Subject: Re: bge/ahd interrupt problems: partly resolved (hardware bug)
To: Frank van der Linden <fvdl@netbsd.org>
From: Edgar =?iso-8859-1?B?RnXf?= <ef@math.uni-bonn.de>
List: port-amd64
Date: 03/25/2007 23:36:09
> Let me know what you see.
OK, it may be a HARDWARE bug.
What I saw was that the "receipt" bit was set for pin1 in ioapi1,
but Xintr_ioapic_level10 was not being called. Looked like a missing EOI.
All the vectors and idt entries looked reasonable.

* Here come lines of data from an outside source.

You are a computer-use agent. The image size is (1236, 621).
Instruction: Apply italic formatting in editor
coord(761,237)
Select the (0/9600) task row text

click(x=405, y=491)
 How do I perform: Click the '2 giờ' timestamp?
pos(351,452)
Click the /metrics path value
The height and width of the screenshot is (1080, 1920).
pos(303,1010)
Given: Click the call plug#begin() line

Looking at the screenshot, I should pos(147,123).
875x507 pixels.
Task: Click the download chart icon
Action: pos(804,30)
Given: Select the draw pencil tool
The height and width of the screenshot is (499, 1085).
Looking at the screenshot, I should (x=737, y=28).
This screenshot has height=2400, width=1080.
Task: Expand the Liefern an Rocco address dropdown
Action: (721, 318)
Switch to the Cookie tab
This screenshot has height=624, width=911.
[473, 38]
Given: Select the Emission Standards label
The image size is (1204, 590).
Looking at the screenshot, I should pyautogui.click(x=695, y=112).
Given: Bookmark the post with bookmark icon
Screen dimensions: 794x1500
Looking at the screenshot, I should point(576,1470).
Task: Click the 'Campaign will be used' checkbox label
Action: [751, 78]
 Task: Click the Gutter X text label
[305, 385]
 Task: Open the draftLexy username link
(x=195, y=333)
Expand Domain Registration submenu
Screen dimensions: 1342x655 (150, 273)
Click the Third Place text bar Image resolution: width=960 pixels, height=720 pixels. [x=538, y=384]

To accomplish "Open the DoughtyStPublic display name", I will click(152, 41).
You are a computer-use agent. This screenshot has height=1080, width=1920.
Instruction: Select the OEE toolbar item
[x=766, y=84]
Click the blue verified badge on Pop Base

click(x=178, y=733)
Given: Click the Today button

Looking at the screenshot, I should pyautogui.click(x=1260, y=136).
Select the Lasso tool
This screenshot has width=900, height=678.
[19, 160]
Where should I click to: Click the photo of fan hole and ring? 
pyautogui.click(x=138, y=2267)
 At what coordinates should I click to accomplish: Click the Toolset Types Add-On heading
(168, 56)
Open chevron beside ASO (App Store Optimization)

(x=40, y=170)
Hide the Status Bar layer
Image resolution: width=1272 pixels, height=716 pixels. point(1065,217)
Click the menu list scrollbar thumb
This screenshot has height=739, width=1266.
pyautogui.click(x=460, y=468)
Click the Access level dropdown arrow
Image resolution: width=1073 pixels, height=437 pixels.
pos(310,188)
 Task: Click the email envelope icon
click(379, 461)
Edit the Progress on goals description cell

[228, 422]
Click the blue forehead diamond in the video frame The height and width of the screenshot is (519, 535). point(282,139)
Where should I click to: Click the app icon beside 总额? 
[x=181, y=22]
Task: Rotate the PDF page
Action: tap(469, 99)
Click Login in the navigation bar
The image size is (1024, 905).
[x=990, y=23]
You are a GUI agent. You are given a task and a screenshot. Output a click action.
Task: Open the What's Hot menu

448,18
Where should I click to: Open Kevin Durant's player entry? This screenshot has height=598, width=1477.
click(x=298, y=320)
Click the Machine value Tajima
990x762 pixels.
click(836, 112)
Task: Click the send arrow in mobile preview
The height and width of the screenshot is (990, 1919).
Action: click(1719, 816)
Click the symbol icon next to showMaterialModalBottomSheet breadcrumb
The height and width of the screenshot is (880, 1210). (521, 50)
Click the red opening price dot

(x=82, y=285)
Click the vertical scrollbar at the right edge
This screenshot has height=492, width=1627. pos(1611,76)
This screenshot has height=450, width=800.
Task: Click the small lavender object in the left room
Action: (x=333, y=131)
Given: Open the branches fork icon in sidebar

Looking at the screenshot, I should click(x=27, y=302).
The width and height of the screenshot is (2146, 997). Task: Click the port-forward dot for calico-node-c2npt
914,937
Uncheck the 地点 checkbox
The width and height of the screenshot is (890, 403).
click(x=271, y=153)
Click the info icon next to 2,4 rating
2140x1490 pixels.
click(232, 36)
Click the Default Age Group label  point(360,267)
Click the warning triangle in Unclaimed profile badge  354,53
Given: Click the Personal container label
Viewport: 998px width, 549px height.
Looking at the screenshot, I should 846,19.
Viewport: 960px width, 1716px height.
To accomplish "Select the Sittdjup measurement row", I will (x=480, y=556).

Googling revealed that linux had a strange workaround
(arch/i386/kernel/io_apic.c):
/*
* It appears there is an erratum which affects at least version 0x11
* of I/O APIC (that's the 82093AA and cores integrated into various
* chipsets). Under certain conditions a level-triggered interrupt is
* erroneously delivered as edge-triggered one but the respective IRR
* bit gets set nevertheless. As a result the I/O unit expects an EOI
* message but it will never arrive and further interrupts are blocked
* from the source. The exact reason is so far unknown, but the
* phenomenon was observed when two consecutive interrupt requests
* from a given source get delivered to the same CPU and the source is
* temporarily disabled in between.
*
* A workaround is to simulate an EOI message manually. We achieve it
* by setting the trigger mode to edge and then to level when the edge
* trigger mode gets detected in the TMR of a local APIC for a
* level-triggered interrupt. We mask the source for the time of the
* operation to prevent an edge-triggered interrupt escaping meanwhile.
* The idea is from Manfred Spraul. --macro
*/
So (still with a breakpoint on Xint_ioapic_level10) I set pin 1's mode
to edge, and voila, I hit the breakpoint. I reset the mode to level,
continued, and kept hitting the breakpoint. I deleted it and, believe
it or not, the machine happily runs again.
I have no idea whether the analysis in the linux comment is correct,
but the workaround succeeded.
Anyone in a position to write a similar workaround for NetBSD?
I will happily test.